* [Work request] Repeat the lines from the one containing "Task: Uncheck the red iOS 9 series checkbox" through the last line of the data, exactly, pictures omitted.

* [Information supplied]

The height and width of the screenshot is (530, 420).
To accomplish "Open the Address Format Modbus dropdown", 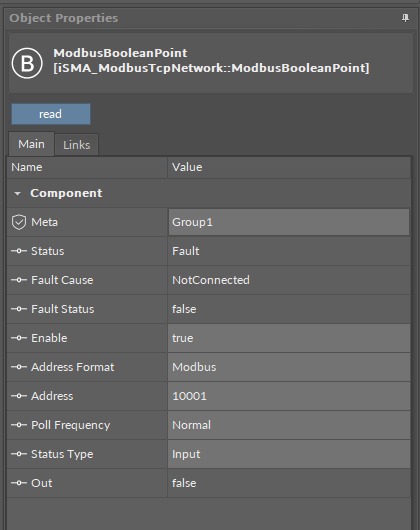I will point(289,367).
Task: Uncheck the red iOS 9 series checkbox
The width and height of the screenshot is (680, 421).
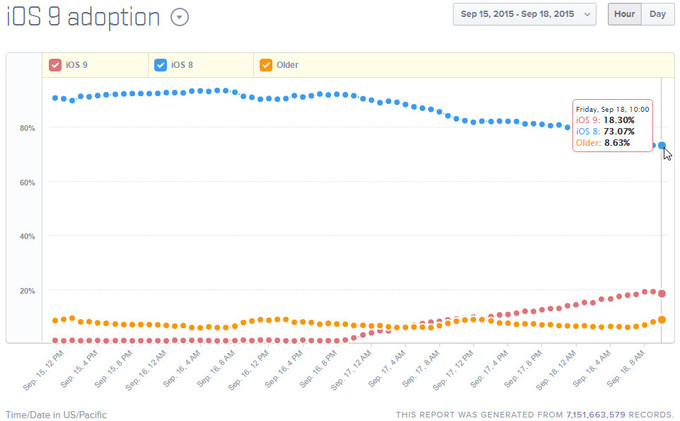Action: click(x=55, y=65)
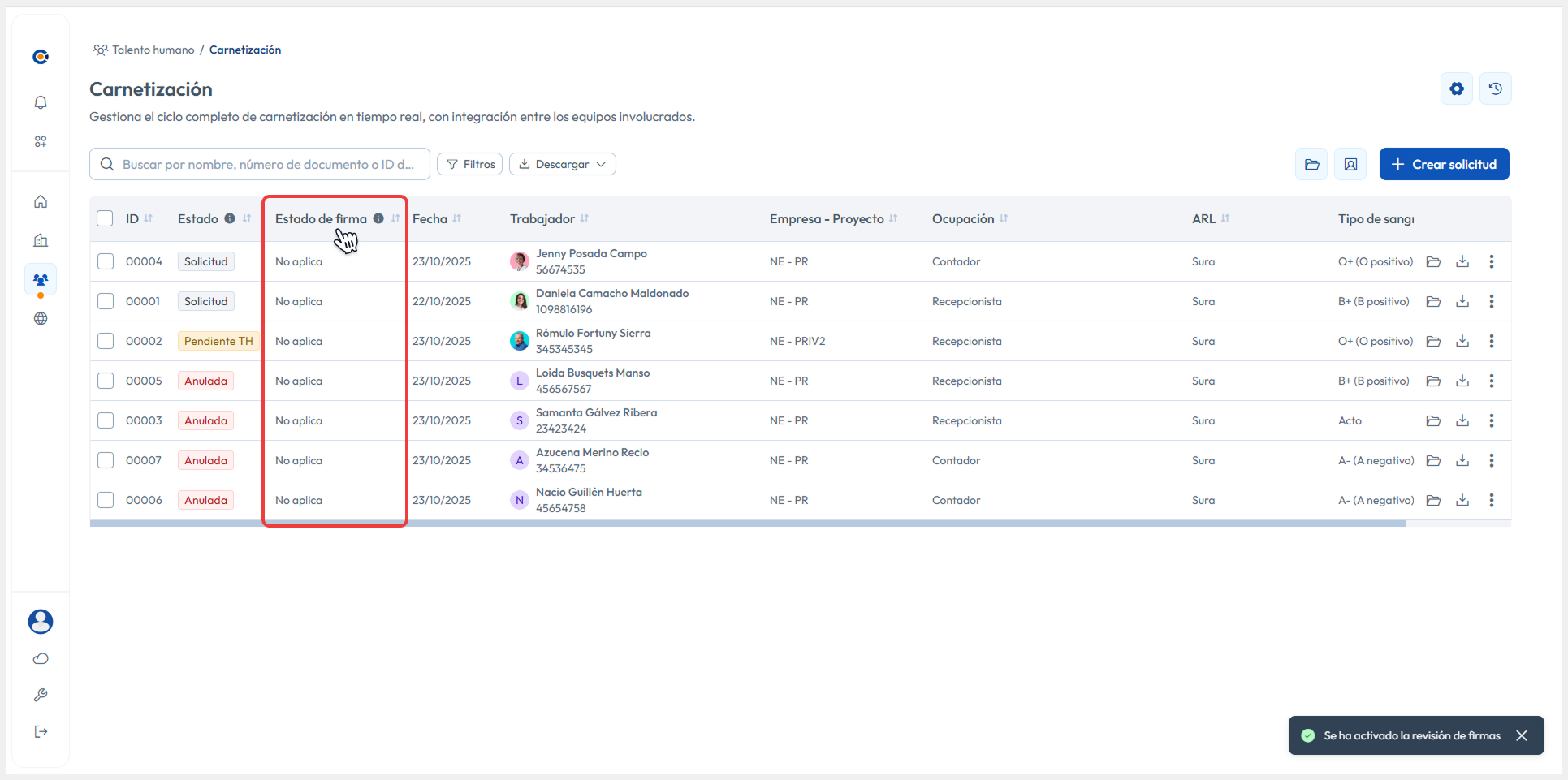Expand the Descargar dropdown

tap(562, 164)
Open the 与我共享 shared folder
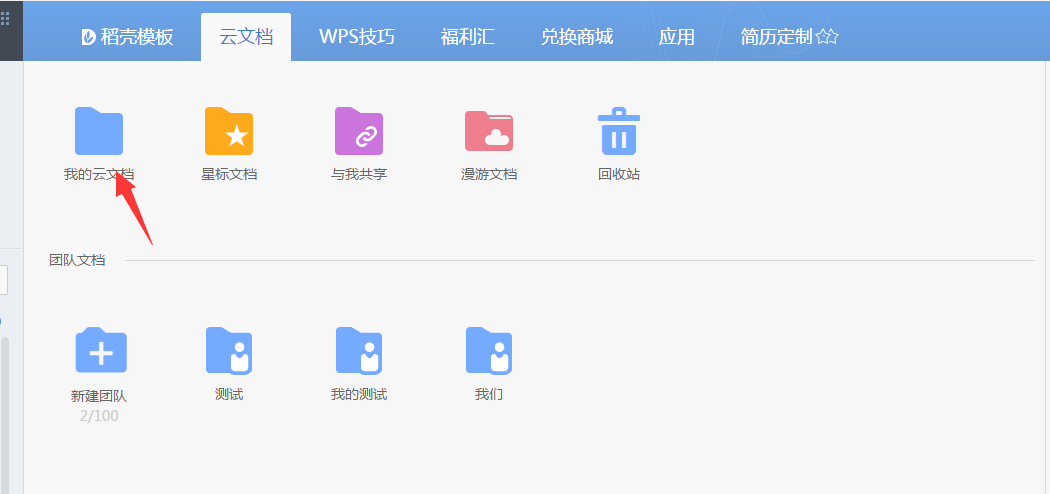This screenshot has width=1050, height=494. click(x=359, y=132)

* [Finished exercise]
Task: Uncheck the red iOS 9 series checkbox
The width and height of the screenshot is (680, 421).
Action: click(x=55, y=65)
Expand the Descargar dropdown

tap(562, 164)
Open the 与我共享 shared folder
This screenshot has width=1050, height=494. click(x=359, y=132)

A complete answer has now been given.